Senate Votes Down Public Option

Two amendments aimed at providing a public healthcare option were shot down in the Senate Tuesday.

A large minority of Democratic senators are are caving in to insurance pressure, and just a few of the most corrupt Senators have taken up as champions of a public option.  Perhaps they’re trying to reclaim some credibility as blue working-class heros, but the party’s Senate leadership seems dead-set on selling out their constituency.

Blue collar democrats are stuck in an abusive and financially draining relationship – but if they leave, where can they go?

Healthcare – Private profits, public mandate

Max Baucus has a plan for healthcare, but it is as bad or worse as doing nothing.

As if to prove what is wrong with the corporate and political environment in America, Baucus wants us to believe that using public force to enforce private profitability is a key to staying healthy and wealthy.

This plan would mandate health insurance to all Americans without providing a non-profit public option.  It also wouldn’t address the costs of becoming a doctor, the legal costs of fighting frivolous lawsuits and malpractice insurance, or the health costs of all of the crap the FDA approves as food and medicine.

What it would do, is add millions of new customers to the health insurance rolls.

Good job, Max!  Way to earn those corporate contributions.

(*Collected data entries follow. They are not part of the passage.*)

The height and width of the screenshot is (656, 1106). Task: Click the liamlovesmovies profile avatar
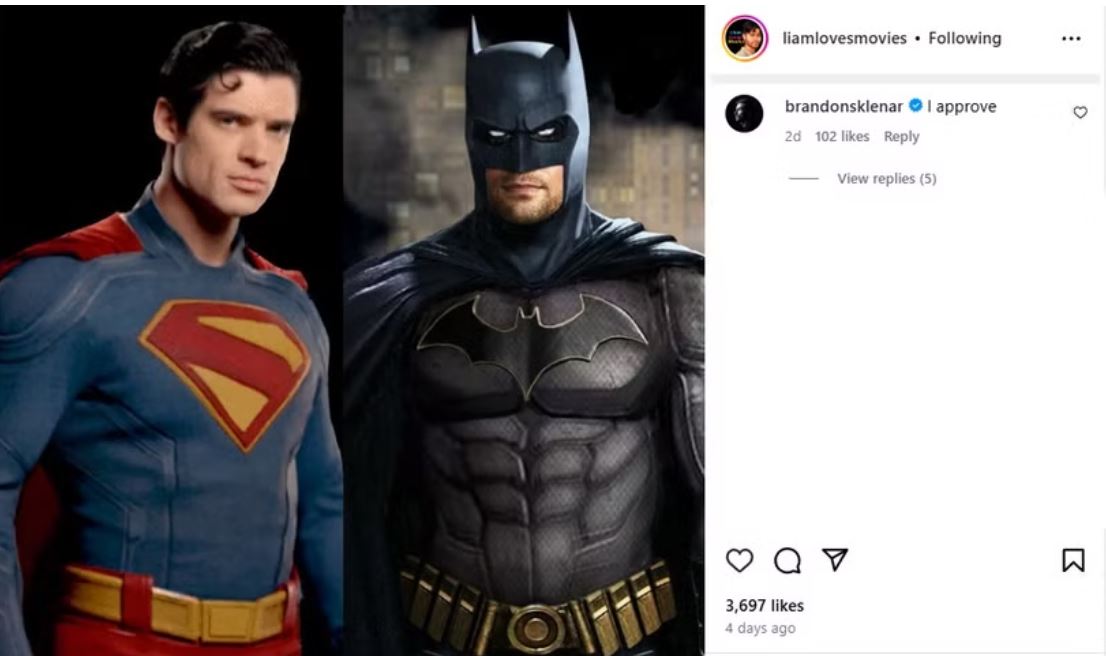745,39
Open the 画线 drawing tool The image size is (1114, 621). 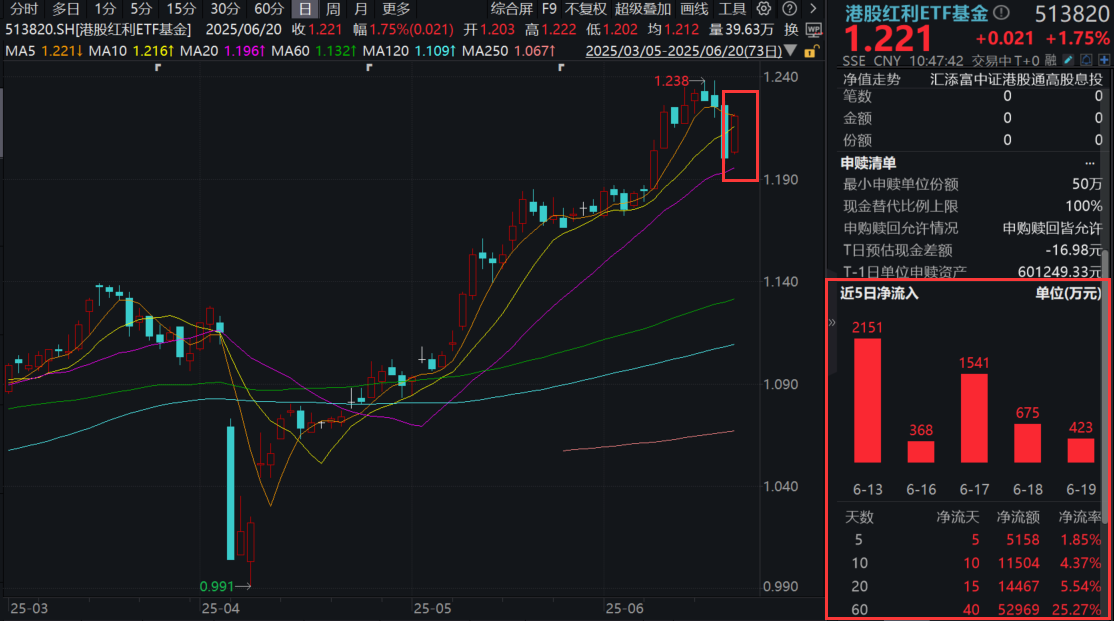694,8
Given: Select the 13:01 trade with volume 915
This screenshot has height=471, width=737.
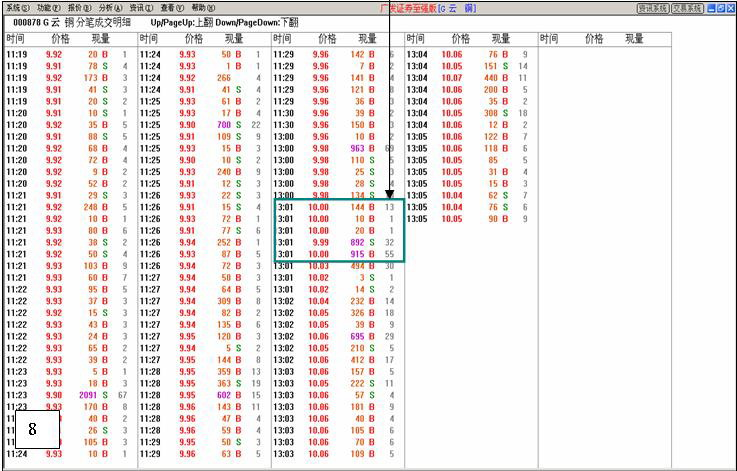Looking at the screenshot, I should coord(340,255).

Will Obama support this plan or fire back with a new media offensive and round of speeches?  The campaign version of Obama opposed mandates and the issue has become quite a topic for debate between limo liberals and their blue-collared minions.  Despite the theoretical macro-benefits of mandated insurance, the move alone won’t do much if anything to address the affordability of the insurance coverage for those individuals who couldn’t afford it in the first place.

So we have to wonder.  Is the problem that Americans can’t afford insurance, or is the problem just that they’re choosing to buy something else?  The facts show we spend more per capita than plenty of places with universal coverage, so I think the big problem is on the cost end.

Maybe if there was a health coverage product that Americans felt was a good value, there would be more of us signing up for it.